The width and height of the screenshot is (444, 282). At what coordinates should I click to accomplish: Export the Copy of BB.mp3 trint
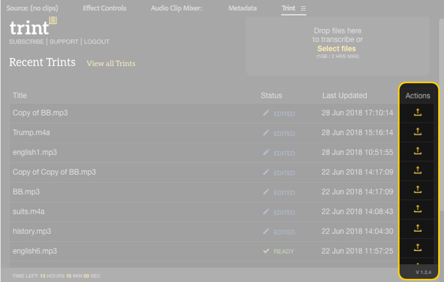coord(418,112)
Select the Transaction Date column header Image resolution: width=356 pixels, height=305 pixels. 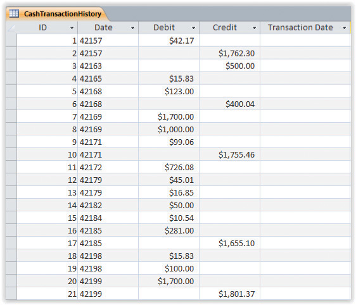click(x=305, y=28)
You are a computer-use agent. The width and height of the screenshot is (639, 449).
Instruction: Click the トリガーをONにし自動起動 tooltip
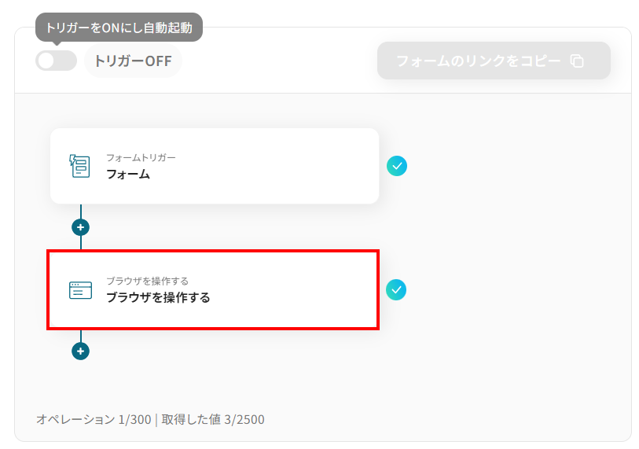tap(119, 27)
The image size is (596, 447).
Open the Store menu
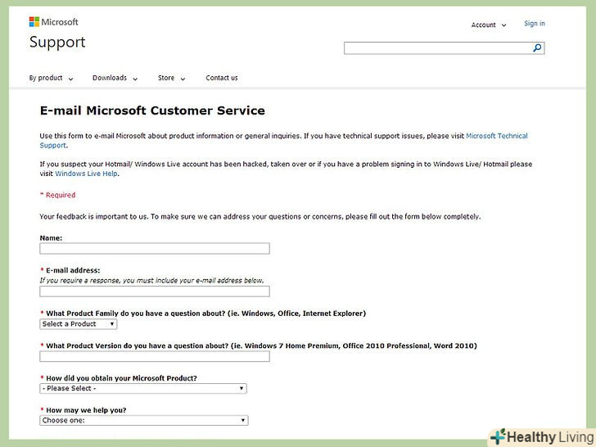point(171,79)
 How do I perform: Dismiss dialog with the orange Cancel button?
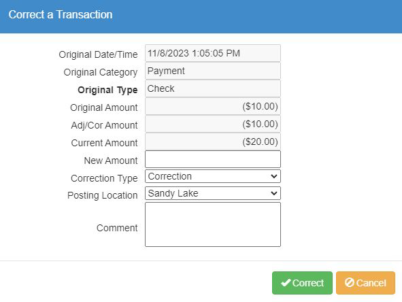coord(365,283)
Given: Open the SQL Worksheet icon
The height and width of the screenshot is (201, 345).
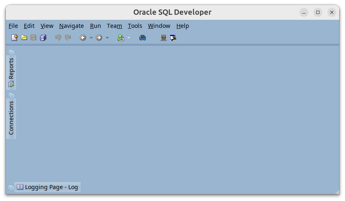Looking at the screenshot, I should click(121, 38).
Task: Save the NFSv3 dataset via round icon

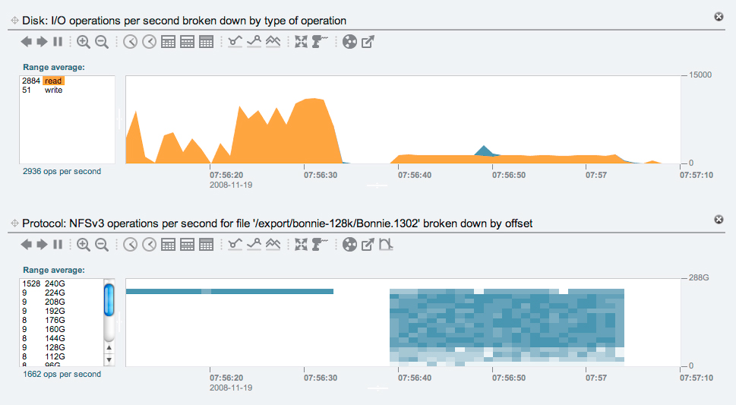Action: point(349,245)
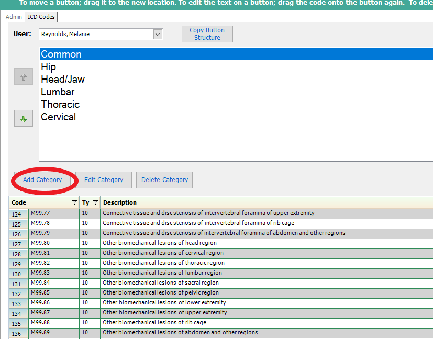Image resolution: width=433 pixels, height=339 pixels.
Task: Click the Copy Button Structure button
Action: pyautogui.click(x=207, y=34)
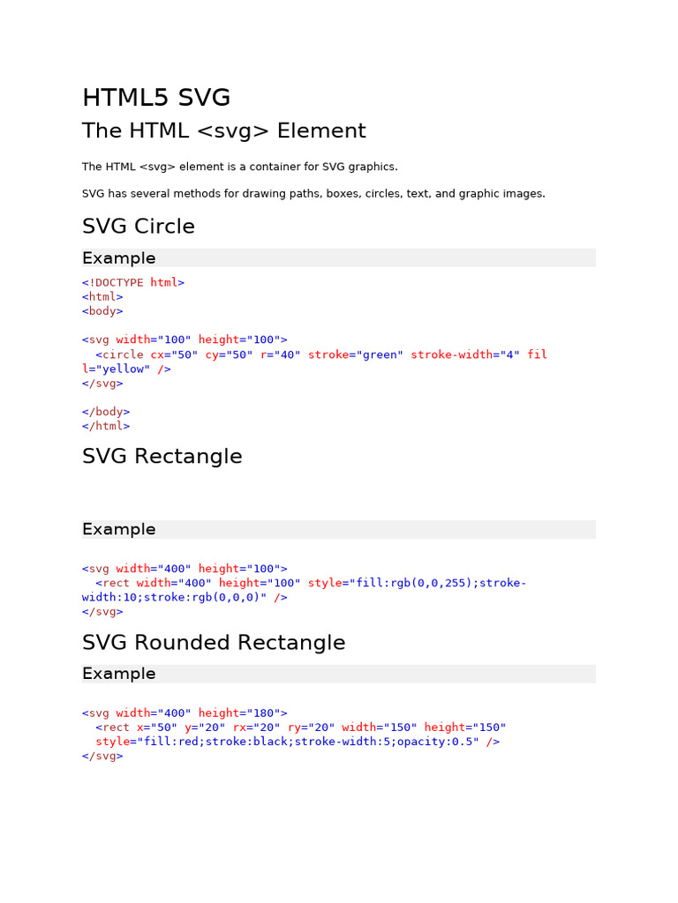This screenshot has width=678, height=903.
Task: Click the sentence about SVG drawing methods
Action: tap(313, 194)
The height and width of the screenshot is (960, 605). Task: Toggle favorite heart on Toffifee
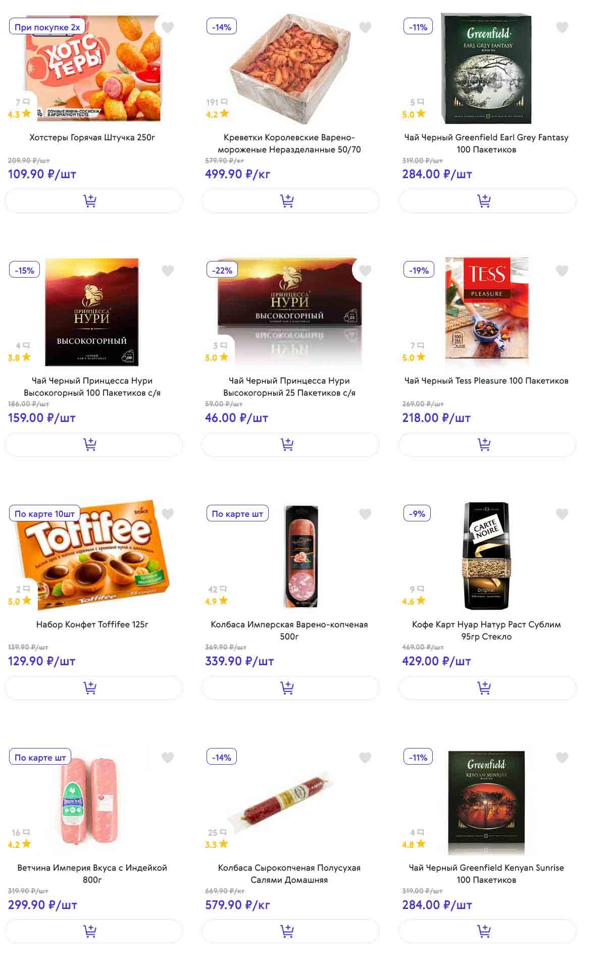pos(168,514)
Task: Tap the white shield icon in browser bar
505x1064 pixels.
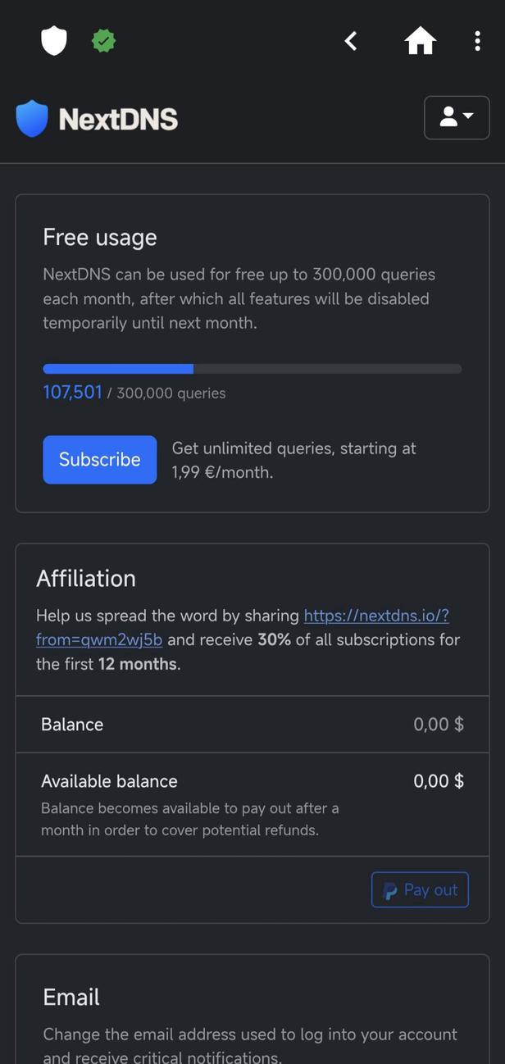Action: click(54, 40)
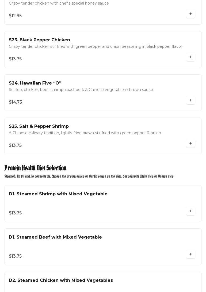Image resolution: width=206 pixels, height=292 pixels.
Task: Select the S25. Salt & Pepper Shrimp title
Action: [39, 126]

────

TASK INSTRUCTIONS
Copy the lines starting at the line that contains "The height and width of the screenshot is (201, 345)." and running to the final line of the entries, inclusive; omit all pictures.

RESPONSE AREA
The height and width of the screenshot is (201, 345).
Looking at the screenshot, I should click(121, 38).
Task: Save the NFSv3 dataset via round icon

Action: point(349,245)
Image resolution: width=433 pixels, height=339 pixels.
Task: Click the Copy Button Structure button
Action: pyautogui.click(x=207, y=34)
This screenshot has width=678, height=903.
Task: Click the sentence about SVG drawing methods
Action: tap(313, 194)
The height and width of the screenshot is (960, 605). Task: Toggle favorite heart on Toffifee
pos(168,514)
Task: Tap the white shield icon in browser bar
505x1064 pixels.
Action: click(54, 40)
Image resolution: width=206 pixels, height=292 pixels.
Task: Select the S25. Salt & Pepper Shrimp title
Action: [39, 126]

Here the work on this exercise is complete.